6: Coronavirus vaccines being developed and-or distributed under Trump’s Operation Warp Speed program.

13: Federal executions scheduled since July, when the administration resumed putting inmates to death after a 17-year hiatus, making Trump the most prolific execution president in more than 130 years. Federal executions will be carried out until just before the Jan. 20 inauguration of President-elect Joe Biden.

15%: Drop in trade deficit with China between January-September 2020 and a year earlier. This followed a 19% drop in 2019 to $308 billion, the lowest since 2013.

39%: Trump’s average approval rating among American adults in AP-NORC polls over the course of his presidency. Assessments of Trump’s performance were remarkably stable, compared with his recent predecessors, ranging from a low of 32% to a high of 43% in AP-NORC polls.

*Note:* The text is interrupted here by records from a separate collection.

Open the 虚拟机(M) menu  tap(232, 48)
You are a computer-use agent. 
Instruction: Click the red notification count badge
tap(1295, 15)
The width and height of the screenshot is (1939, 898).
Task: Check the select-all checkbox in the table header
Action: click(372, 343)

82: Number of Trump administration environmental and public health rollbacks tracked on Harvard University’s rollback tracker.

203: Days the Pentagon operated without a Senate-confirmed defense secretary, the longest stretch in the history of the office.

221: Federal trial-level and appeals court judges added to the judiciary.

315: Days Trump has visited a golf course as president, according to Factba.se, a data analytics company.

418: Days Trump has visited a property he owns, according to Factba.se.

450: Miles of Trump’s “big, beautiful” steel wall along the U.S.-Mexico border expected to completed by year’s end.

25,000 and counting: Tweets, including original messages and retweets, sent by Trump since he took office on Jan. 20, 2017, according to Factba.se.

322,000 and counting: Number of U.S. deaths attributed to COVID-19.

1 billion: Barrels of oil and gas pumped from federally managed lands in 2019 as the administration sped permits and opened wilderness and other areas to the industry.

$135 billion: Expected growth in the defense budget under Trump. President Barack Obama’s final defense budget for 2017 totaled $605 billion; Trump’s final defense budget for 2021, approved by Congress in December, totaled $740 billion. Trump said he planned to veto the bill for unrelated reasons, but Congress had enough votes to override a veto and enact the bill over his objections.

$3.1 trillion: 2020 budget deficit, the largest in dollar terms in U.S. history. Trump had pledged during the 2016 campaign to eliminate the gap between federal spending and revenue. Tax cuts Trump enacted in 2017 contributed to the imbalance, and it ballooned further after Congress passed $2.4 trillion in economic relief earlier this year to help unemployed workers, business owners and others weather the financial fallout from the coronavirus pandemic.

$21 trillion: Federal debt in December, when it exceeded the size of the economy for the first time in history outside World War II.

The Associated Press contributed to this report.